Recognized *model_name* options by MACETheory in ASH:

- mace-off23 (*model_name_subtype* options: 'small', 'medium', 'large')
- mace-mp or mace-mh (*model_name_subtype* options: 'small', 'medium', 'large' or 'medium-mpa-0', 'mh-1', 'mh-0')
- mace-polar  (*model_name_subtype* options: 'polar-1-s', 'polar-1-m', 'polar-1-l')
- mace-ani-cc
- mace_omol

Note that for mace-mp / mace-mh models, D3 dispersion can also be activated via the *mace_load_dispersion* =True keyword and the *mace_dispersion_xc* keyword can be used to specify
the name of the DFT functional to use for evaluating the dispersion formula (e.g. *mace_dispersion_xc*="PBE" for PBE-D3 correction).
Dispersion is often recommended for use with those models (see literature). Note that the torch-dftd library is needed for this (pip install torch-dftd)
Code block below shows how to perform a mace-mh-1-omat-D3 model calculation (see preprint: https://arxiv.org/pdf/2510.25380):

.. code-block:: python

  # Choosing MACE-MH-1 model by name, subtype and head. And activating D3 dispersion
  qm = MACETheory(model_name="mace-mh-1", model_name_subtype="mh-1", model_name_head="omat_pbe",
                  mace_load_dispersion=True, mace_dispersion_xc="pbe")
  # Choosing MACE-MH-1 model by file and head.  And activating D3 dispersion
  qm = MACETheory(model_file="/path/to/MACE-foundational-models/mace-mh-1.model", model_name_head="omat_pbe",
                  mace_load_dispersion=True, mace_dispersion_xc="pbe")
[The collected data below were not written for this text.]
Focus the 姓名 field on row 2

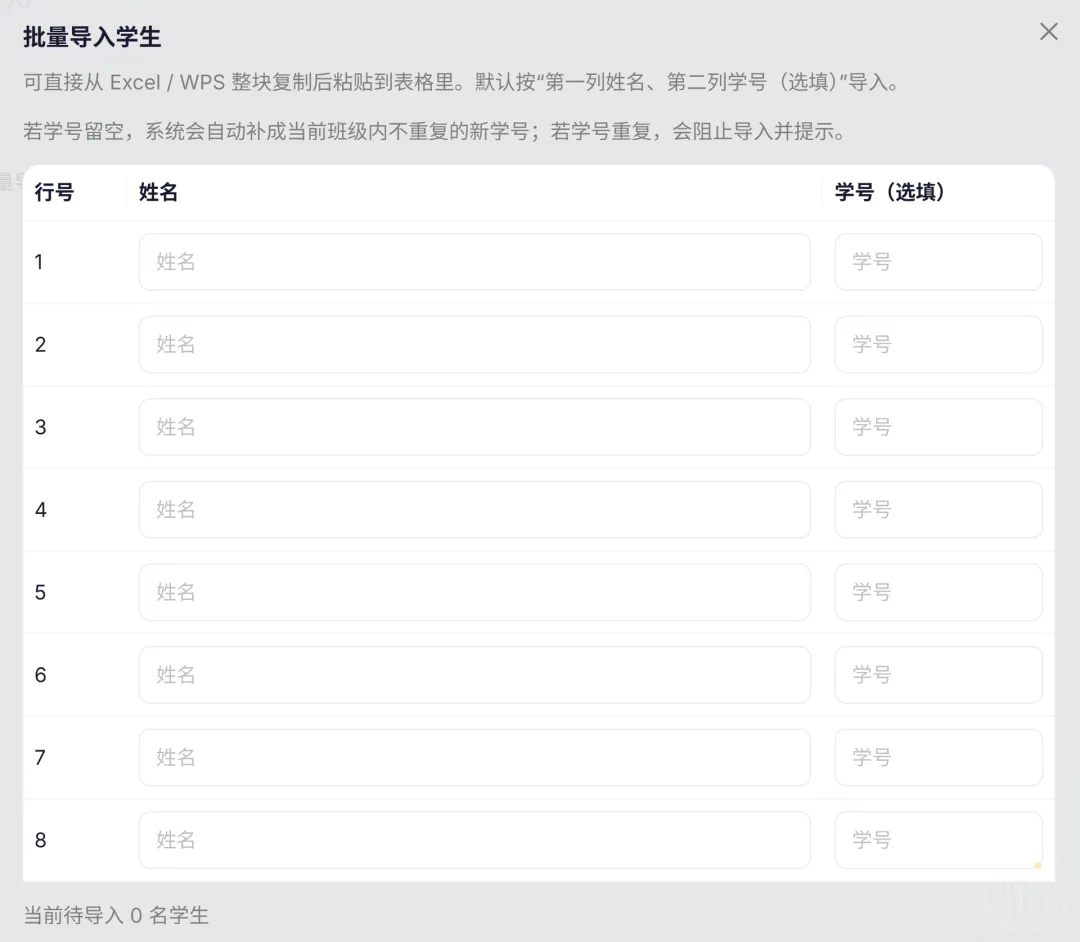[475, 344]
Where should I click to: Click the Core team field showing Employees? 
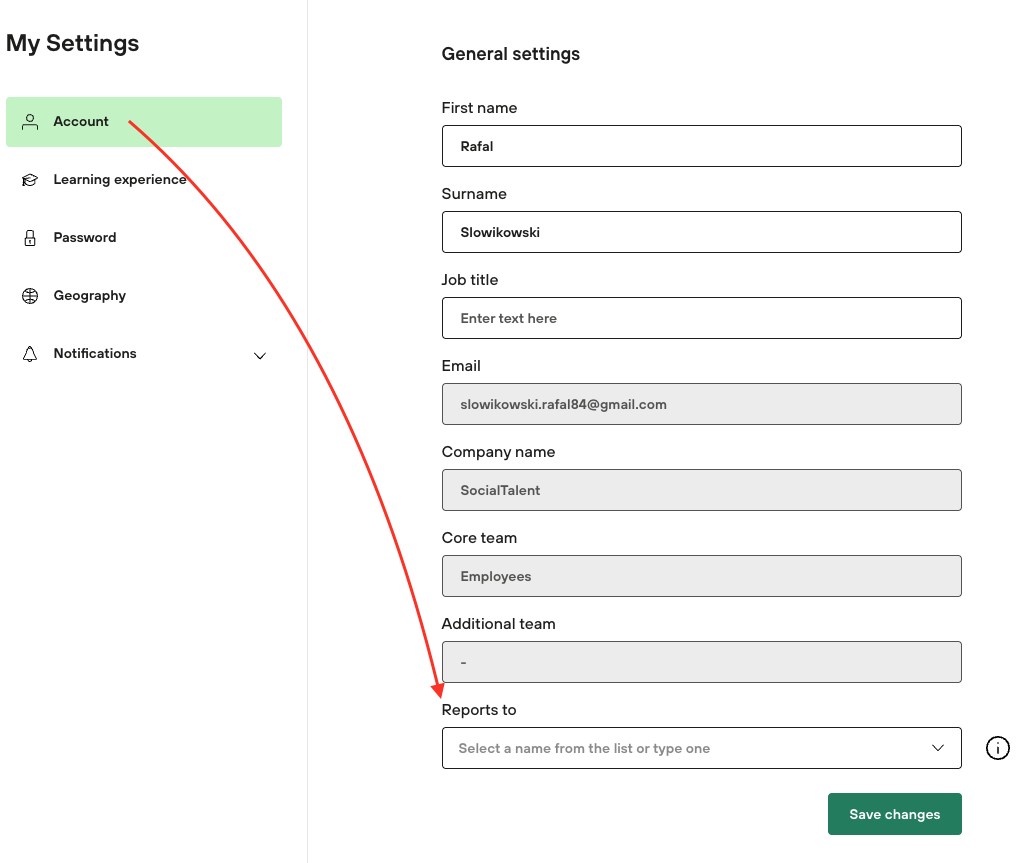click(x=700, y=576)
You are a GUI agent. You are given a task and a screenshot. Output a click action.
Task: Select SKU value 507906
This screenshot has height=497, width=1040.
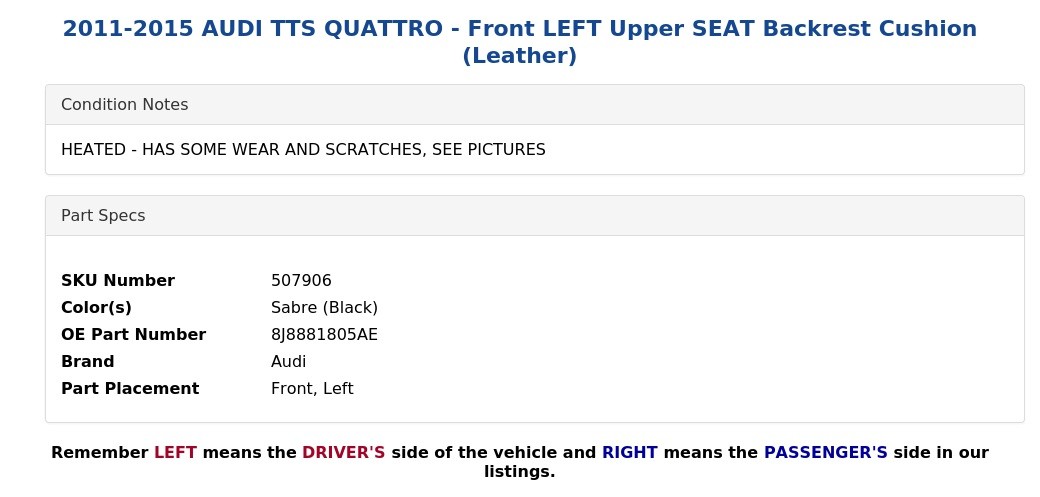pyautogui.click(x=301, y=281)
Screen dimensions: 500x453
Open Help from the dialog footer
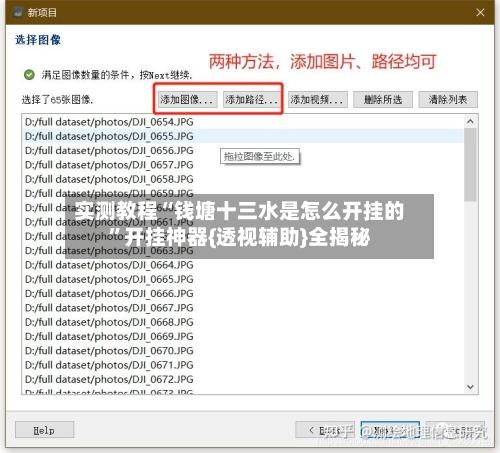[44, 430]
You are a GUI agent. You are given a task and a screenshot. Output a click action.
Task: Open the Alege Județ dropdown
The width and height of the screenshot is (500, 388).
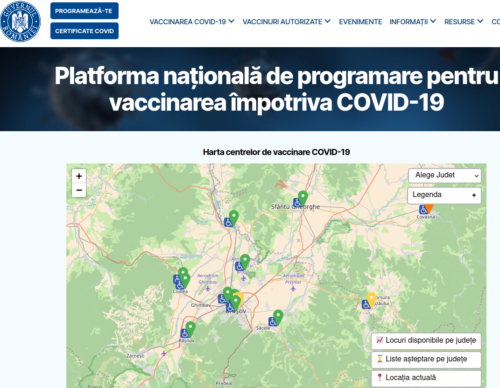(x=445, y=175)
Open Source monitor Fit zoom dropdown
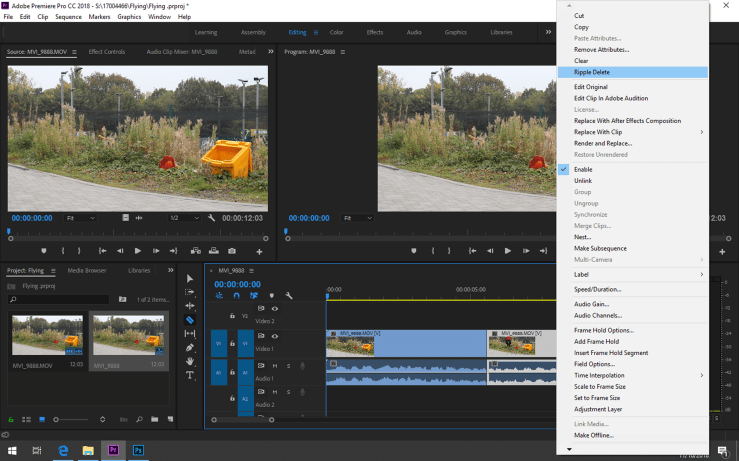This screenshot has width=739, height=461. (x=80, y=218)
Note that for other MACE foundational models it is easiest to download them separately and select via *model_file* keyword.

################################################################################
MACE Examples
################################################################################

**Train a MACE model**

Here we train a MACE potential from scratch.
We first need to create some basic training data for a small molecule in the form of geometries and energies and forces.
Here we generate a high-temperature Wigner ensemble from a Hessian calculated at our target level of theory. 
This is an easy way of generating some relevant geometries (though unknown how good this choice is for any given molecule).

We then call the **create_ML_training_data** function to generate energies and forces for these geometries or possibly a subset (this is our training data).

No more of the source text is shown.